___ RECORDS ___
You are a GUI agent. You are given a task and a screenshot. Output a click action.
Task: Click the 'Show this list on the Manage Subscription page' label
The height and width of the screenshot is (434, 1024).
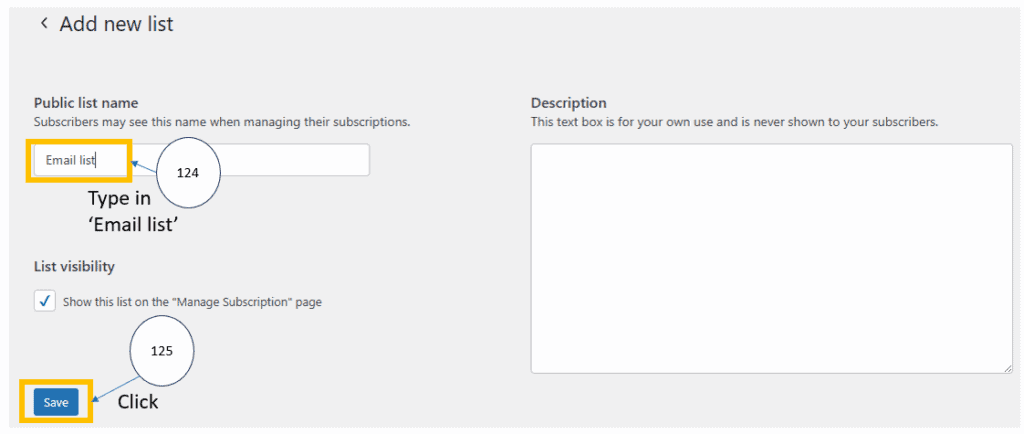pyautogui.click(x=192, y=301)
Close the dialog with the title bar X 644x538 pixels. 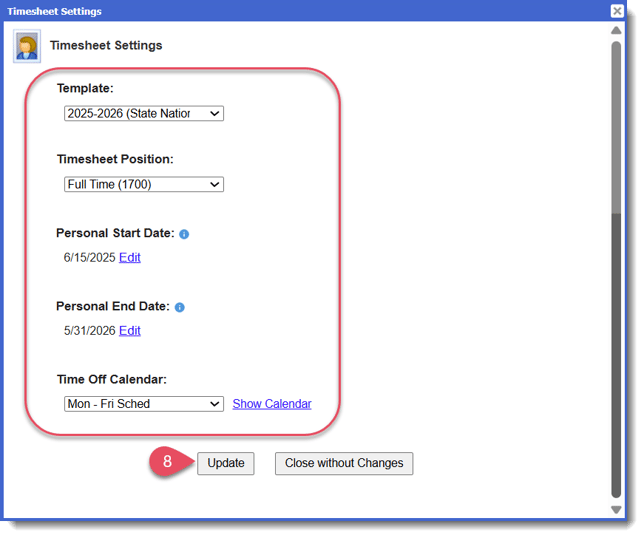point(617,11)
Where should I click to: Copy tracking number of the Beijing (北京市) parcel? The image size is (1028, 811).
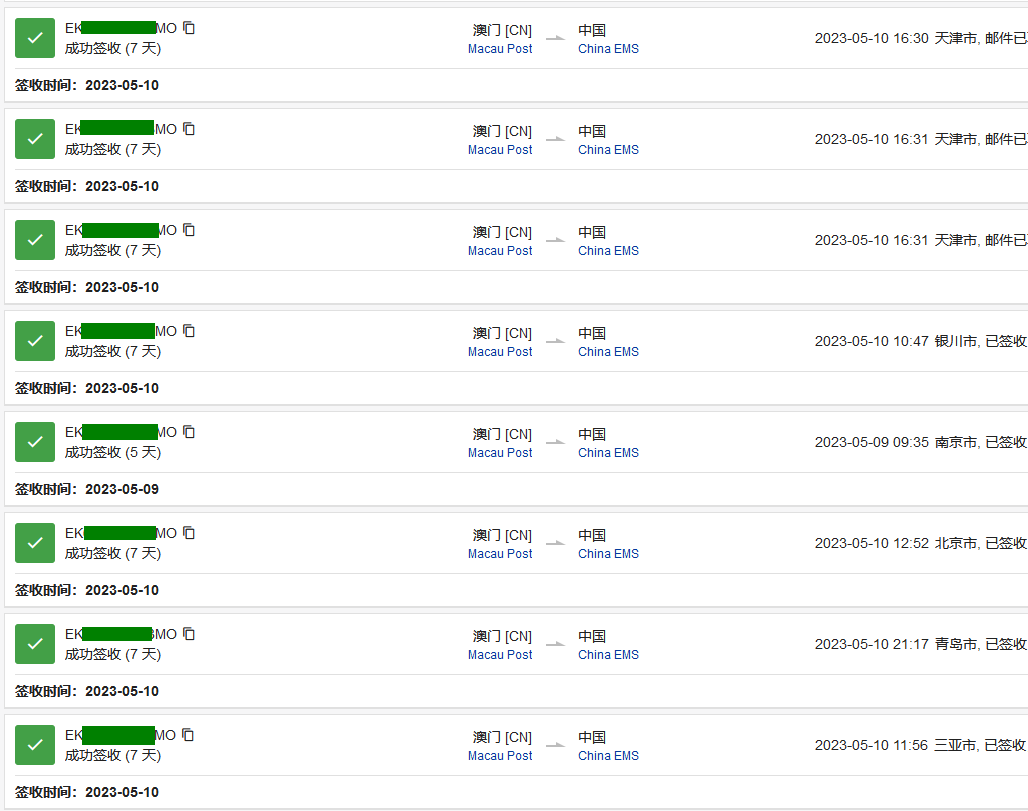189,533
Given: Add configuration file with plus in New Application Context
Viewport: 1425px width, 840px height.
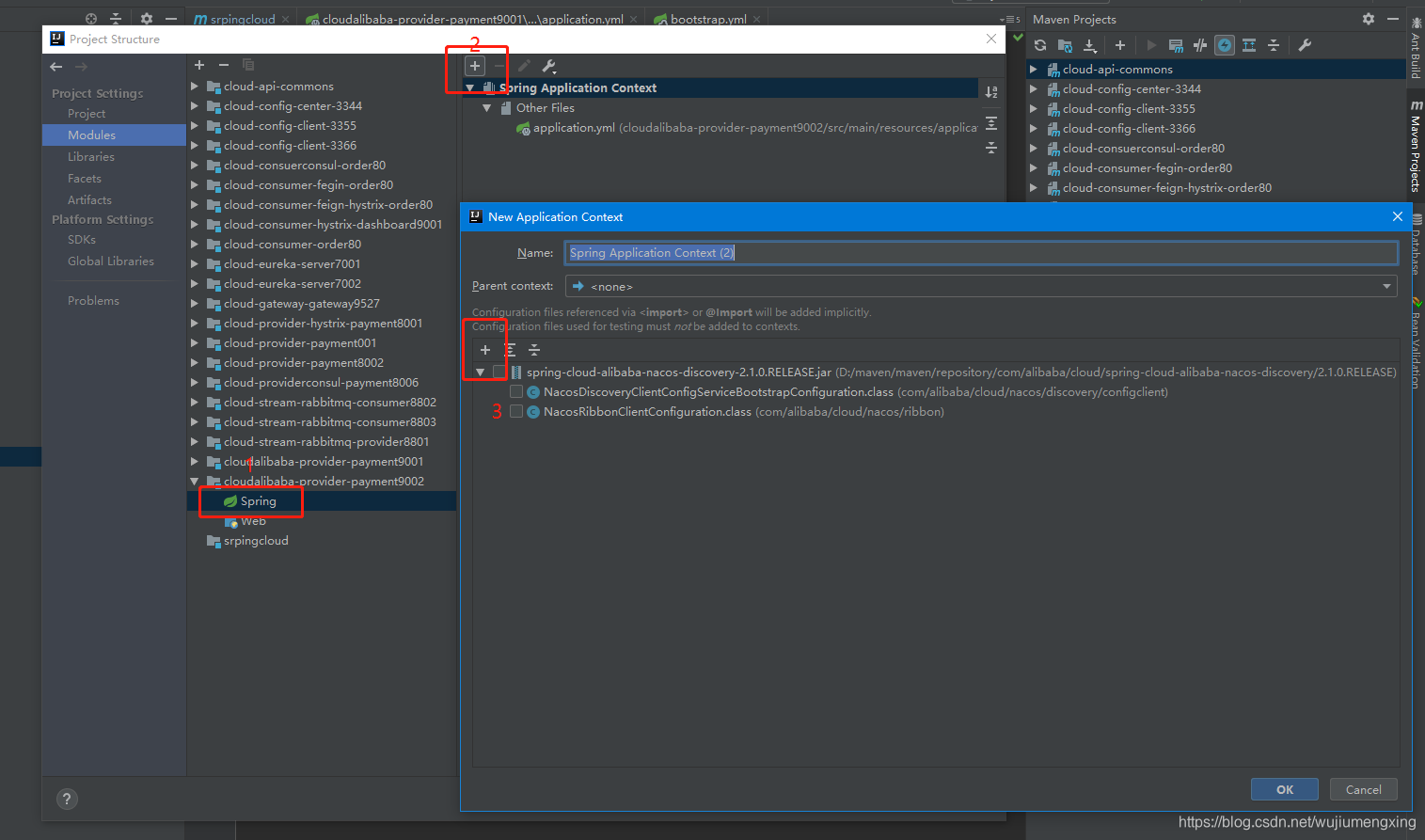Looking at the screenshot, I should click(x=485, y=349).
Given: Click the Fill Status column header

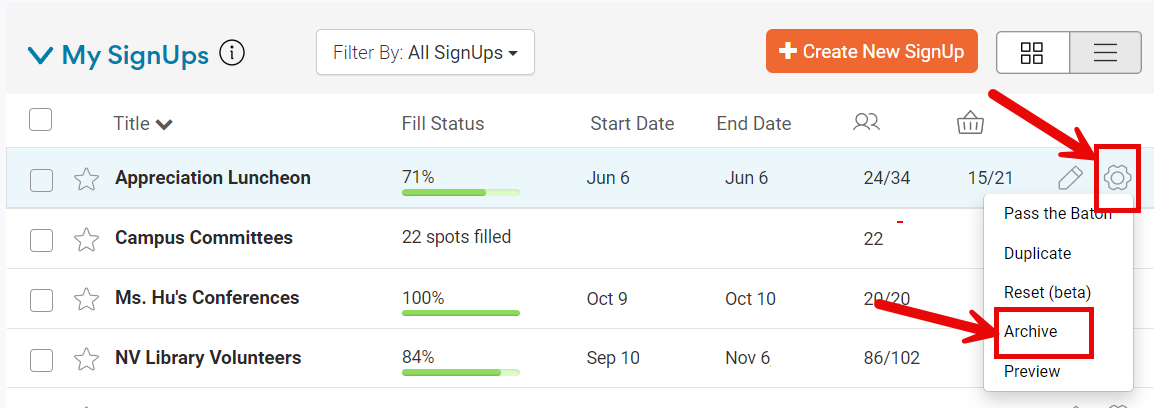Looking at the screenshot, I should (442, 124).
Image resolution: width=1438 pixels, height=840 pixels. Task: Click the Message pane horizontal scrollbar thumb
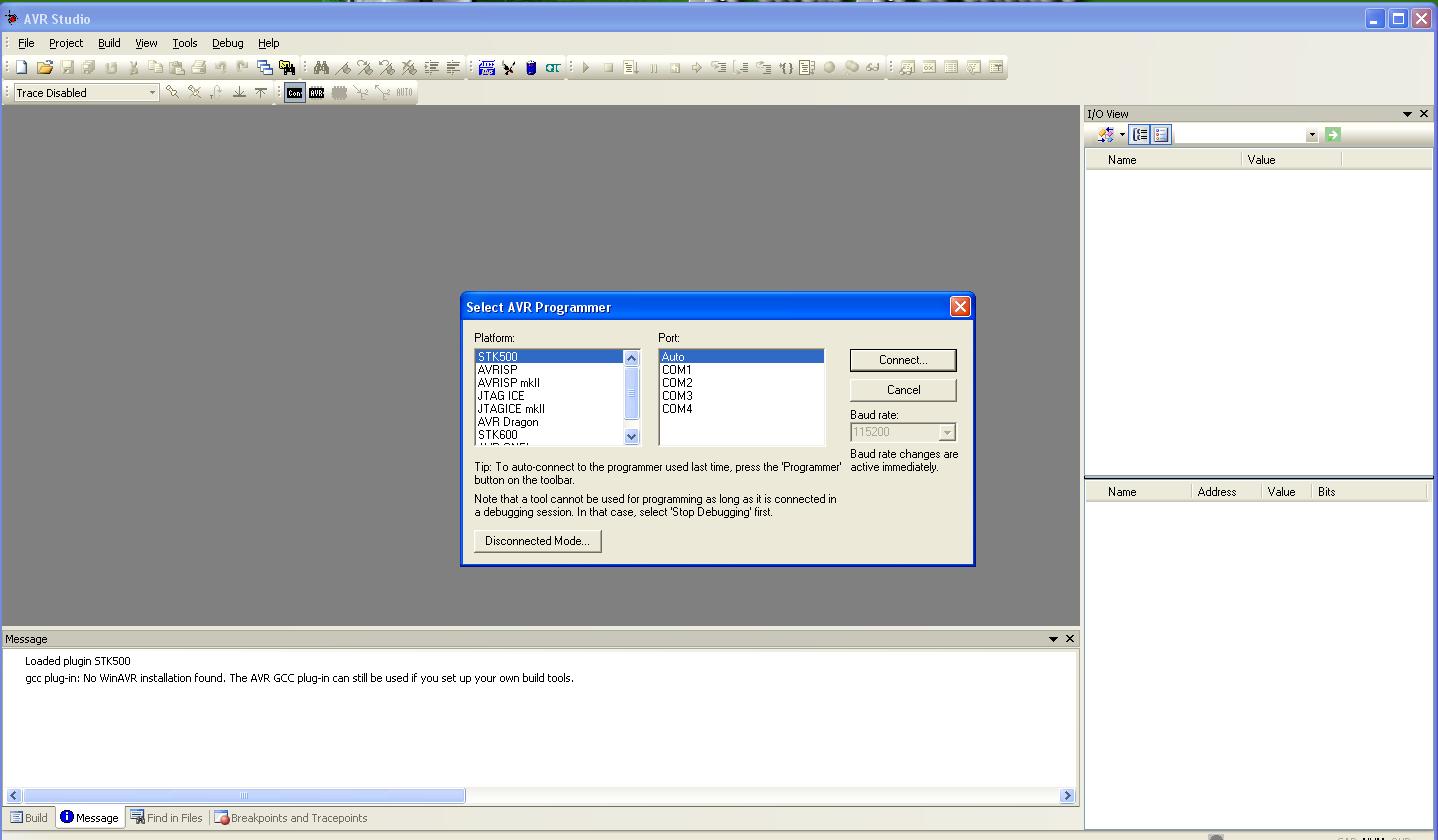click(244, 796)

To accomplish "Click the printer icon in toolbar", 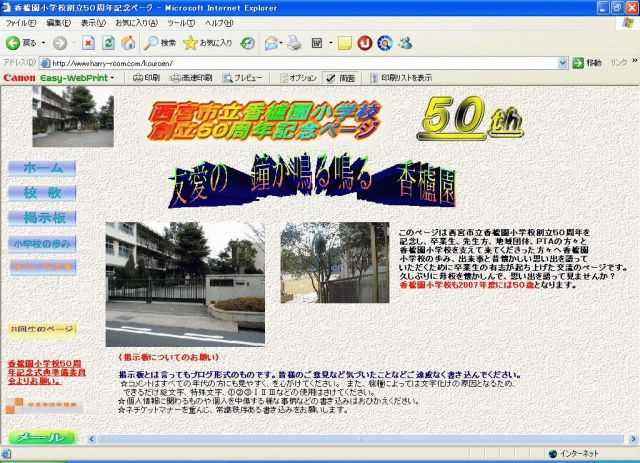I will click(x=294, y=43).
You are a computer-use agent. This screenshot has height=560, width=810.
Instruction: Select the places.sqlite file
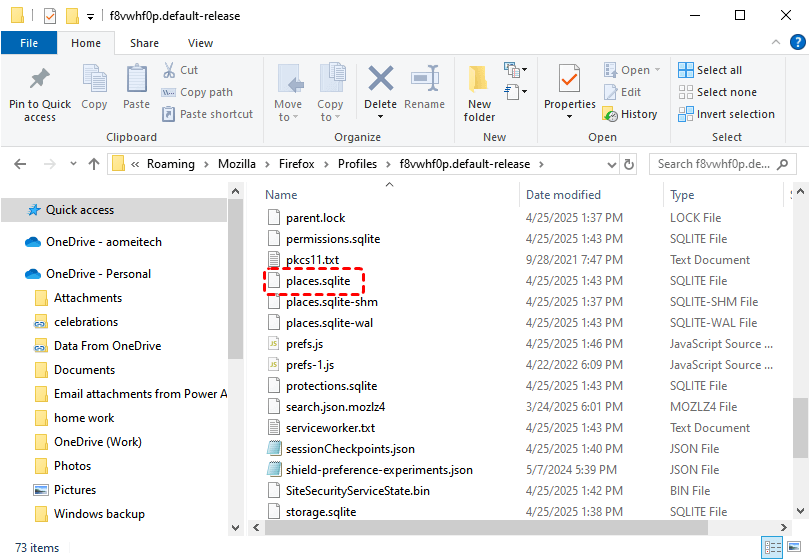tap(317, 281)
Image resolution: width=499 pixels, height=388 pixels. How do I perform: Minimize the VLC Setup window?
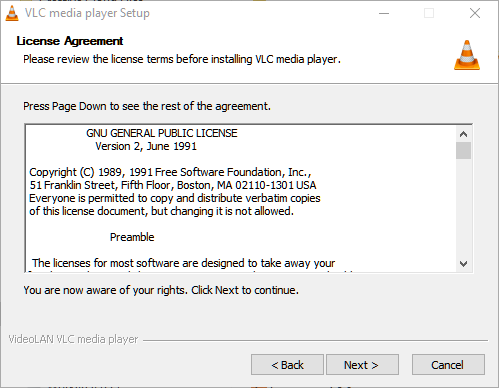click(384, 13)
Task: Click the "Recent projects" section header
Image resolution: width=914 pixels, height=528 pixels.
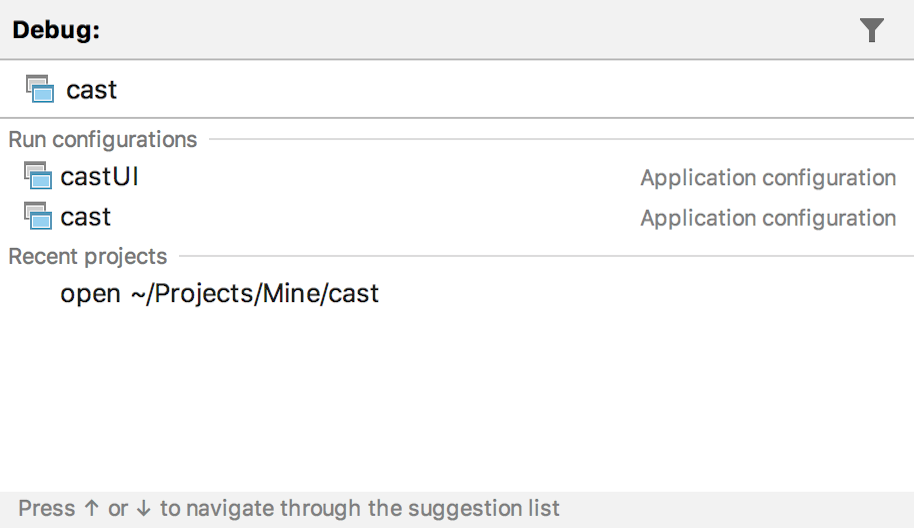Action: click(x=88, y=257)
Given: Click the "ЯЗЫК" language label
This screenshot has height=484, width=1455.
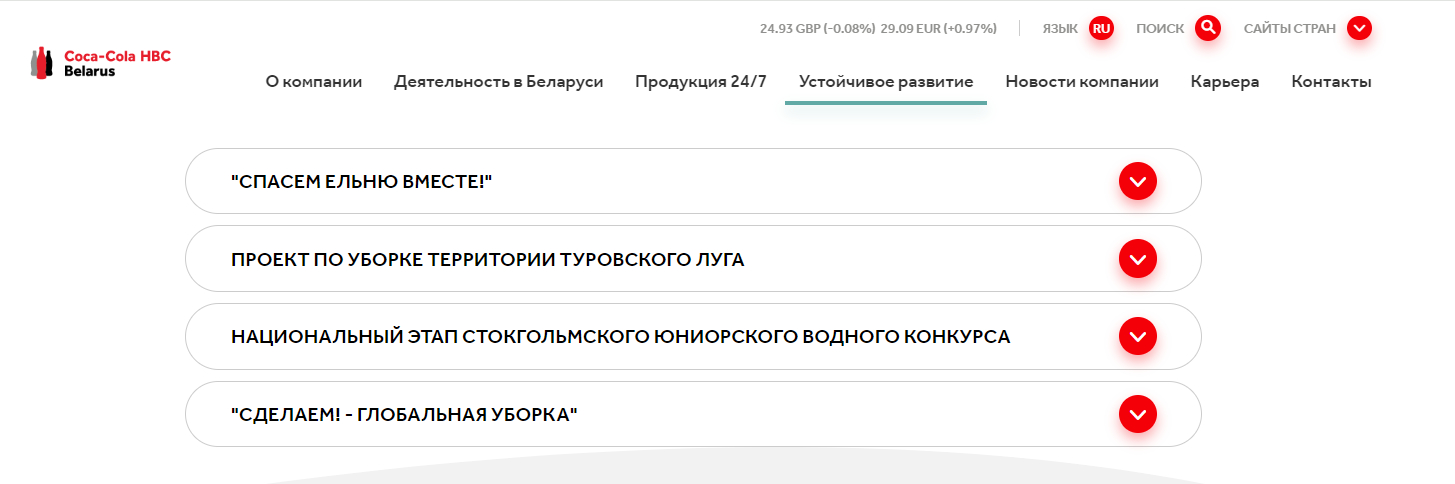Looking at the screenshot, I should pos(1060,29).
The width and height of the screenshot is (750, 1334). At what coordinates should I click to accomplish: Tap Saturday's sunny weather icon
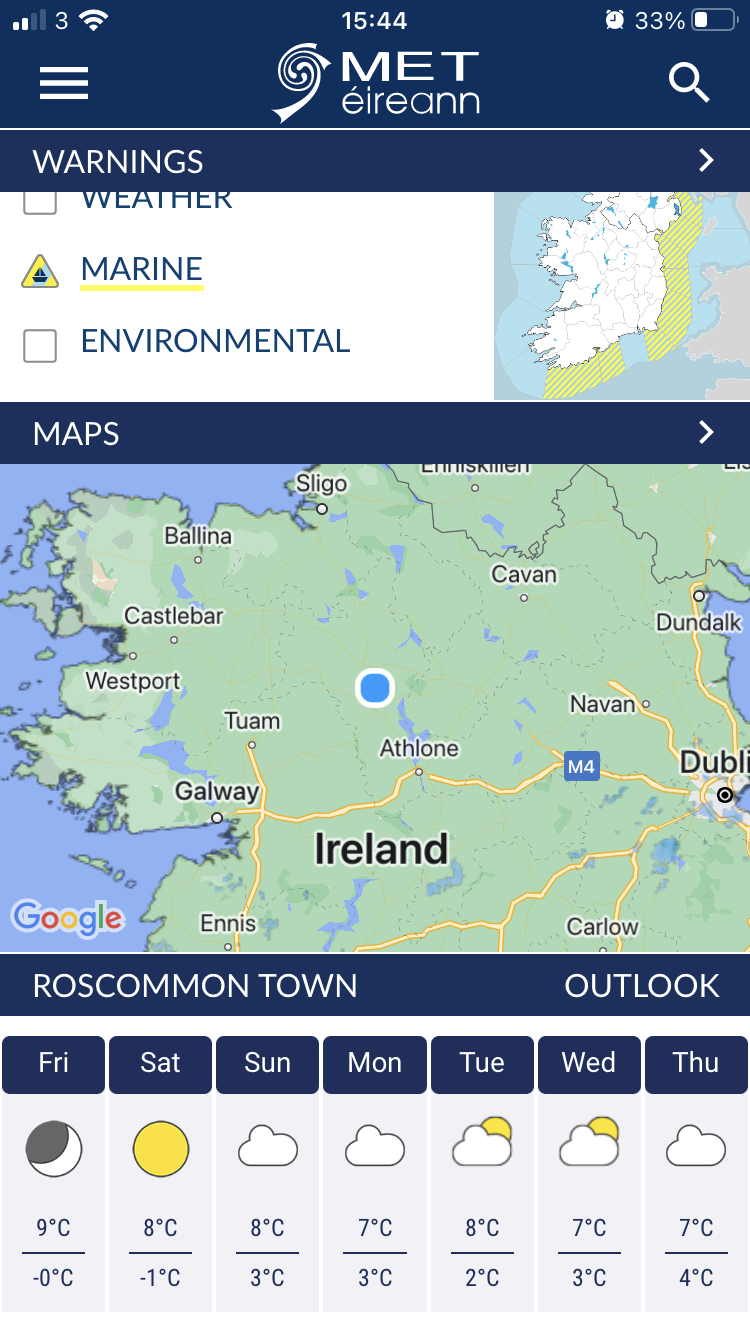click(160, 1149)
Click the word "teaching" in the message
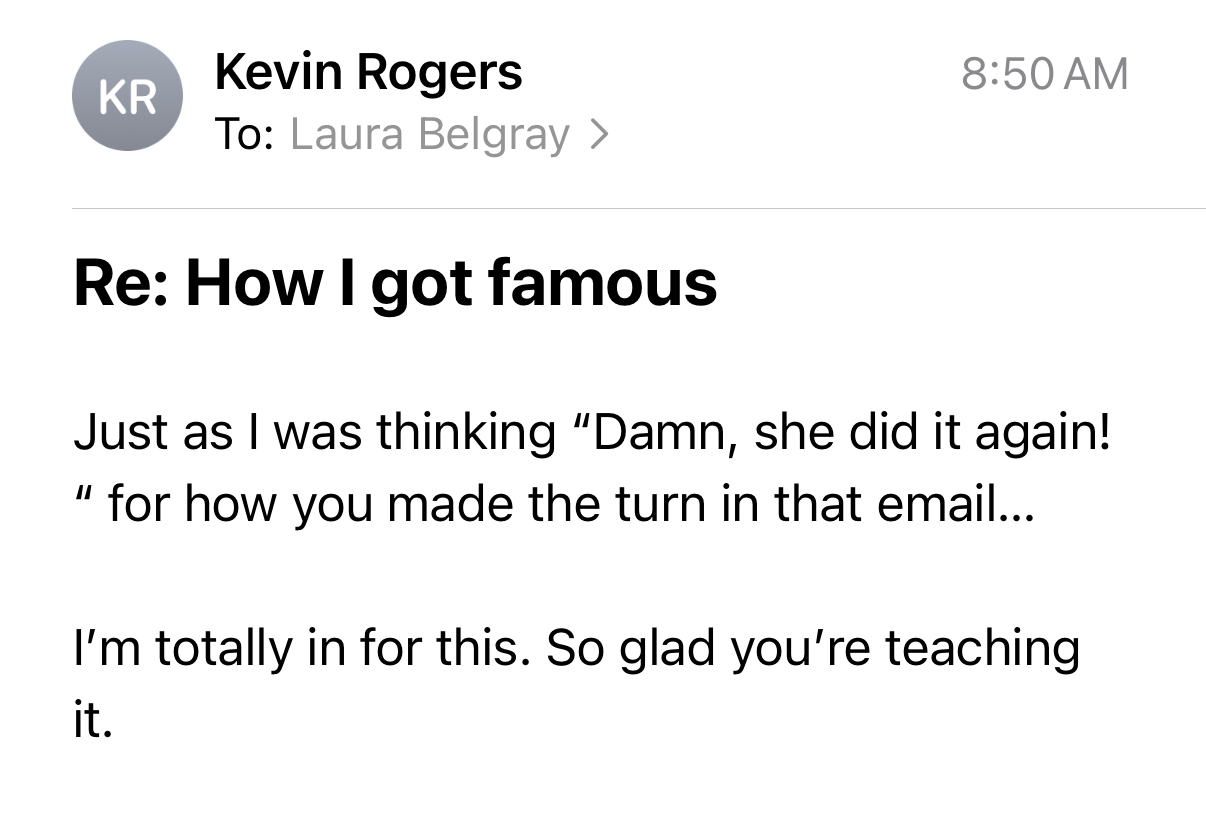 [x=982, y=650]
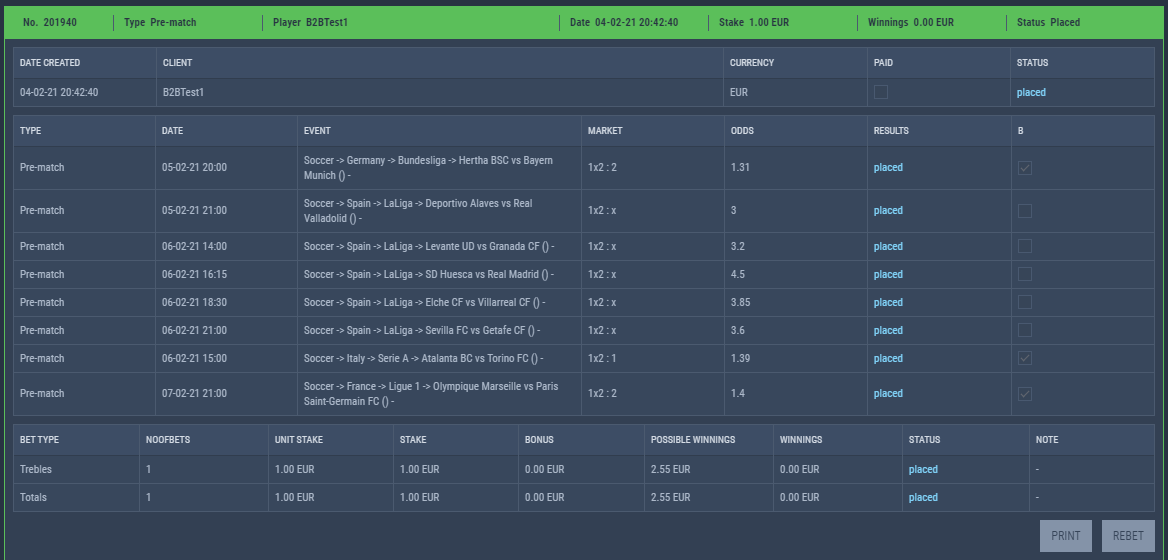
___
WORK INSTRUCTIONS: Set down, exactly as written, each line from the one that contains "Instruction: Select the places.sqlite file" to the last line of the records, but none of the pictures.

SOLVED PROBLEM:
Instruction: Select the places.sqlite file
tap(317, 281)
Image resolution: width=499 pixels, height=388 pixels. How do I perform: Minimize the VLC Setup window?
click(384, 13)
Task: Click the "Recent projects" section header
Image resolution: width=914 pixels, height=528 pixels.
Action: click(x=88, y=257)
Given: Click the "ЯЗЫК" language label
This screenshot has height=484, width=1455.
Looking at the screenshot, I should pos(1060,29).
The width and height of the screenshot is (750, 1334). At what coordinates should I click to accomplish: Tap Saturday's sunny weather icon
click(160, 1149)
Click the word "teaching" in the message
 [x=982, y=650]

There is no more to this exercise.